Kaum ist die vielleicht erschütterndste Totenklage der Musikgeschichte in tiefster Grabesstille verstummt, entfacht Klaus Vetter einen sich fast überschlagenden Et resurrexit-Taumel. Selbst der letzte Zweifler merkt: Hier feiert grad das Leben den Sieg über den Tod. Mit Pauken und Trompeten. Und mit einem Chor, der den halsbrecherischen Jubel-Figurationen locker gewachsen ist. Auch da, wo Bach sich vor lauter Überschwang wenig um die menschliche Stimme schert.
Der Apostel-Kantor weiß: Bachs Hohe Messe in h-Moll ist vor allem eines: große Bekenntnismusik. Rätselhaft und unergründlich, ein Monument der Erhabenheit und Eindringlichkeit. Von einer Gläubigkeit, die tiefer ist als der Graben zwischen den Konfessionen. Und wenn der eingeschworene Protestant Bach eine liturgisch alle Rahmen sprengende, lateinische Messe für den katholischen sächsischen Hof schrieb wieso sollte Vetter sich nicht mit Feuer und Flamme in den kontrastreichen Gloria-Jubel stürzen, sich festlich baden im hymnischen Cum Sancto Spiritu-Glanz, im Fugenfest des Osanna?

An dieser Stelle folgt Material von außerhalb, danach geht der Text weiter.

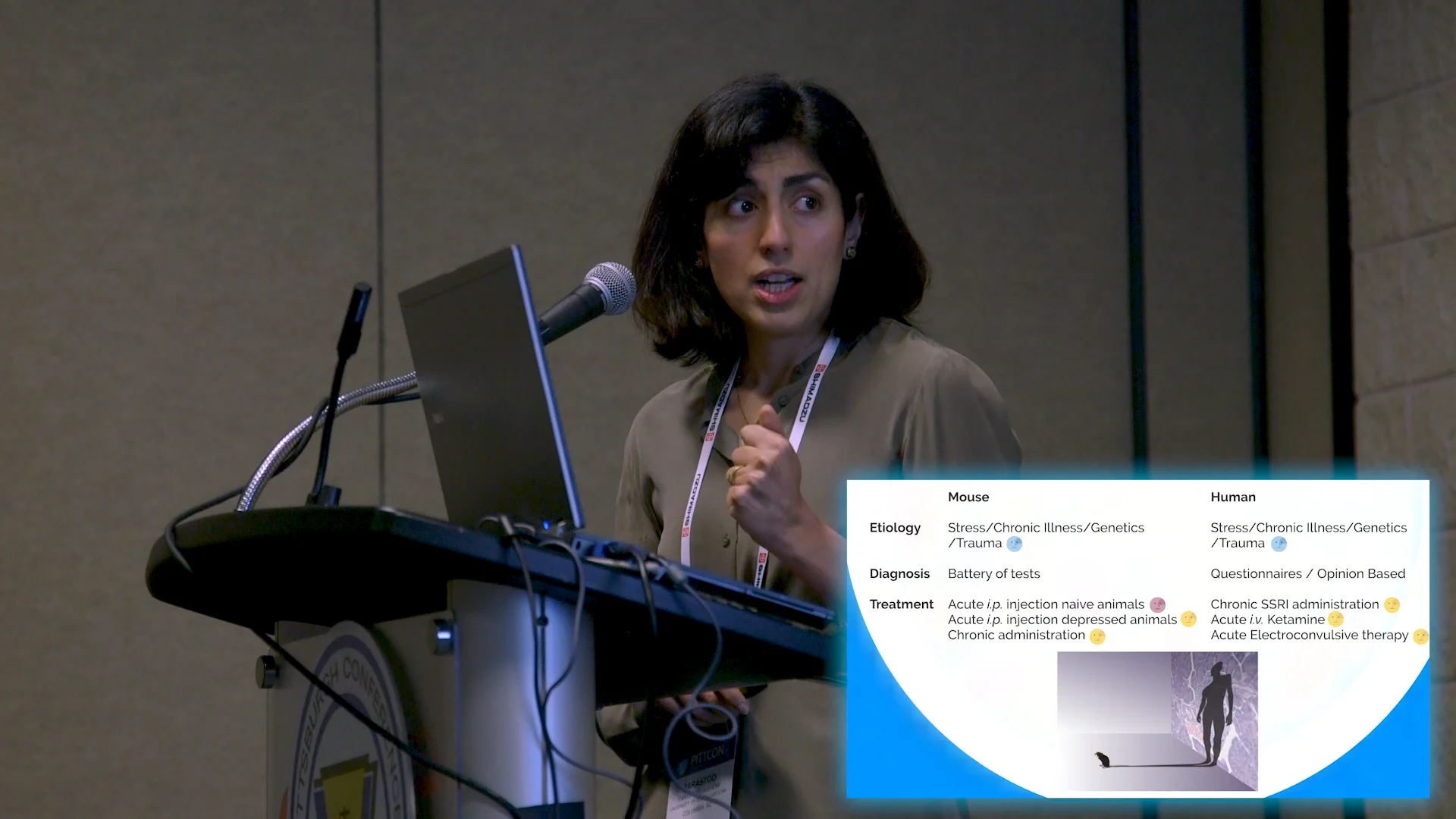Click the Mouse column header

point(968,497)
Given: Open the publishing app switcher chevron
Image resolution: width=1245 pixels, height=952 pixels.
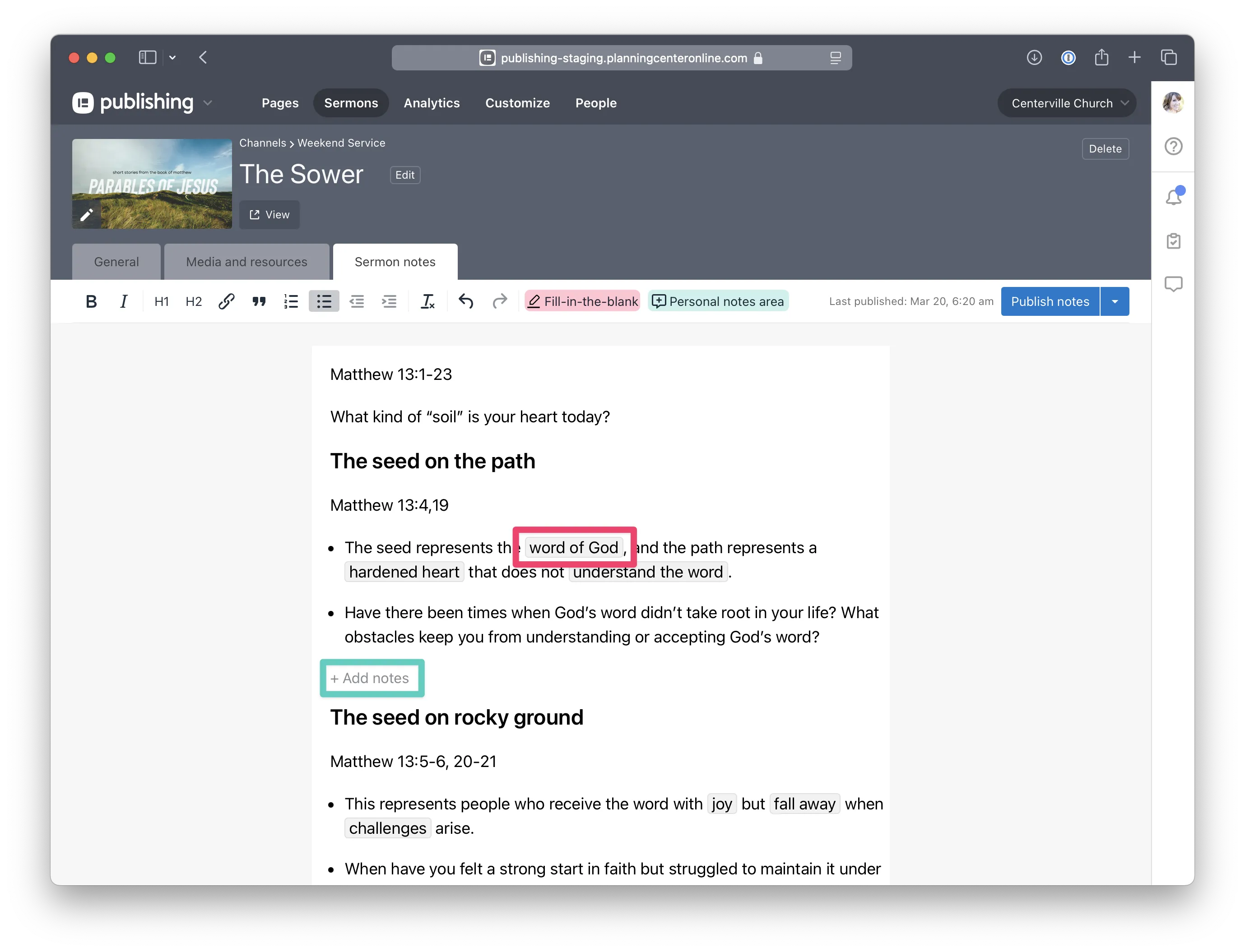Looking at the screenshot, I should [208, 103].
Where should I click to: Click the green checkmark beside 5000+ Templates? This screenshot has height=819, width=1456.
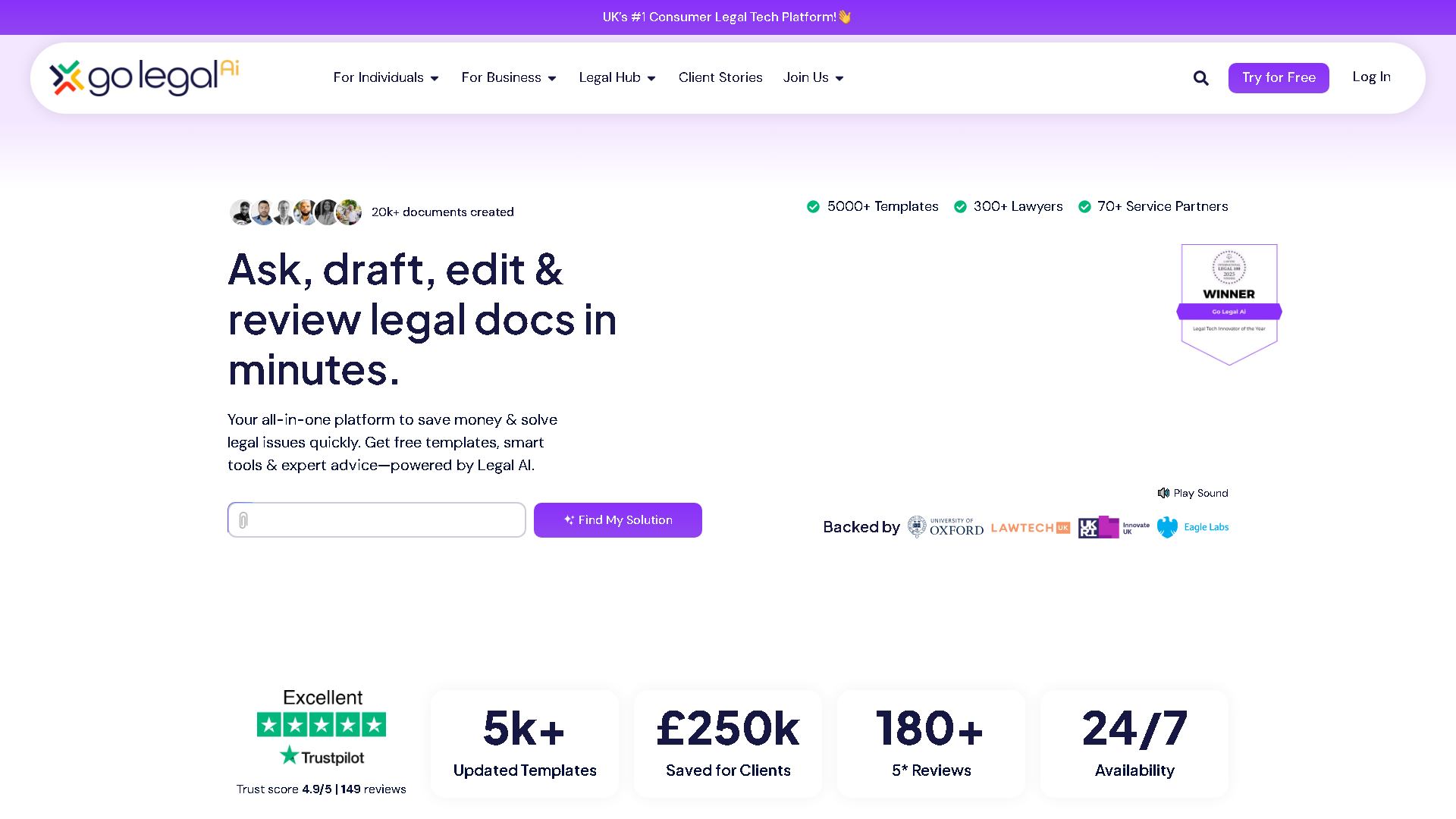point(812,206)
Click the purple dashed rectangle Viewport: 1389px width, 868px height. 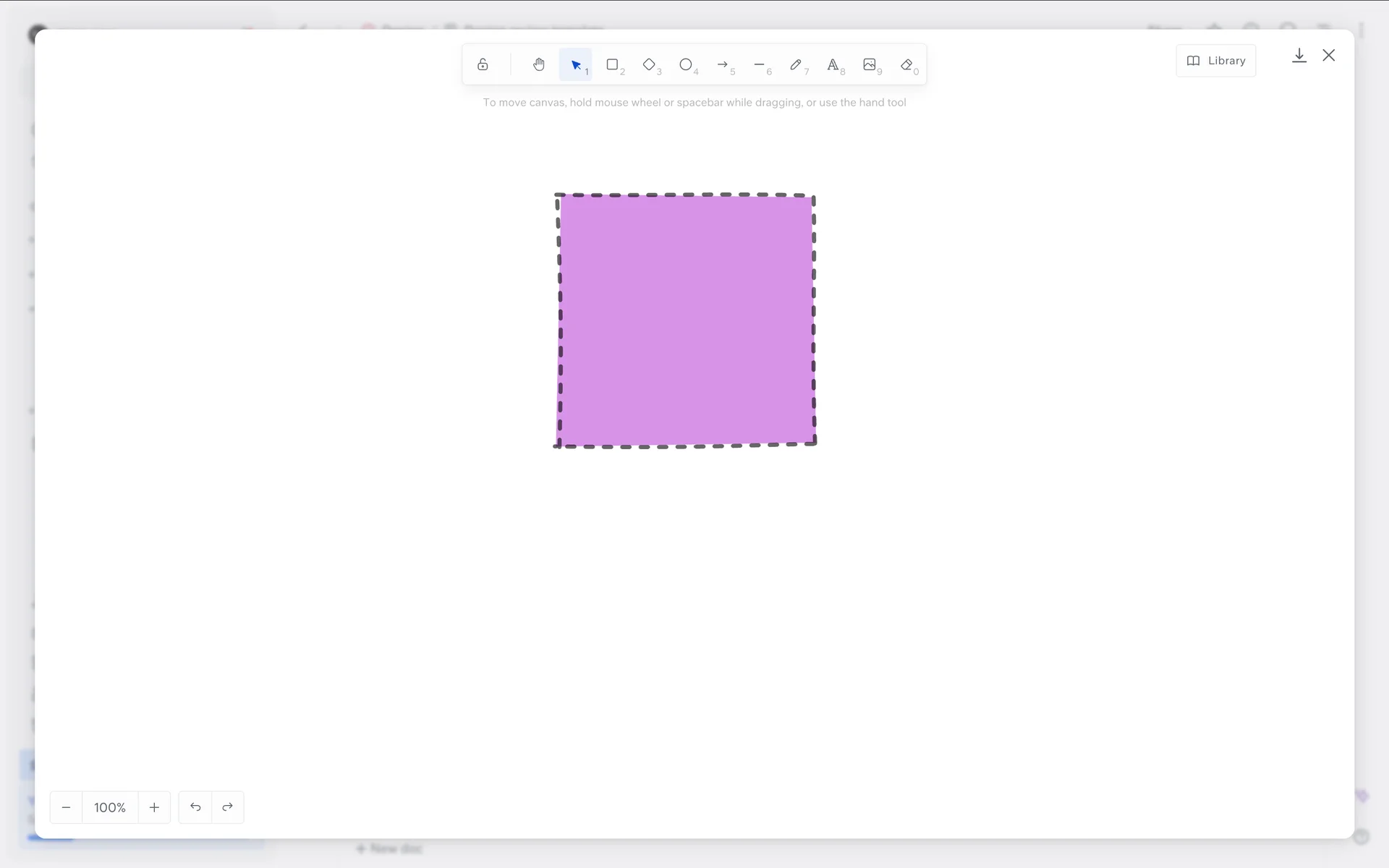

Dass er und seine Klangkörper Figuralchor und Kantorei nebst einem erfrischend schlank und akzentfreudig aufspielenden Orchester con variazione aber eben auch anders können, das machte diese Hohe Messe erst wirklich groß. Vom ersten gewaltigen Kyrie-Akkord bis zu einem ganz verinnerlichten Dona nobis pacem spannte sich in der Apostelkirche auch ein großer Bogen der Kontemplation. Freilich ohne die vokalen und instrumentalen Farbtupfer durch einen allzu breiten Legato-Pinselstrich zu verwässern. Einfach schön der Mezza-voce-Einsatz des Qui tollis, die erschütternden Cruzifixus-Schweller, das Gleiten in der Et-expecto-Warteschleife...
Das Solistenquartett teilte Vetters Lesart. Allen voran Yvi Jänicke, deren unaufdringlicher Alt wie geschaffen war für ein ganz und gar verinnerlichtes Agnus dei-Flehen, und Heidrun Luchterhandt, deren lyrischer Sopran im Laudamus te ganz liebreizend mit der Solovioline kokettierte. Georg Poplutz (Tenor) und Hans Christian Hinz hoch timbrierter, alle exaltierten Freuden-Koloraturen seiner Et in Spiritum Sanctum-Arie mühelos meisternde Bass taten das Übrige, um diesem Ereignis die verdienten stehenden Ovationen zu bereiten.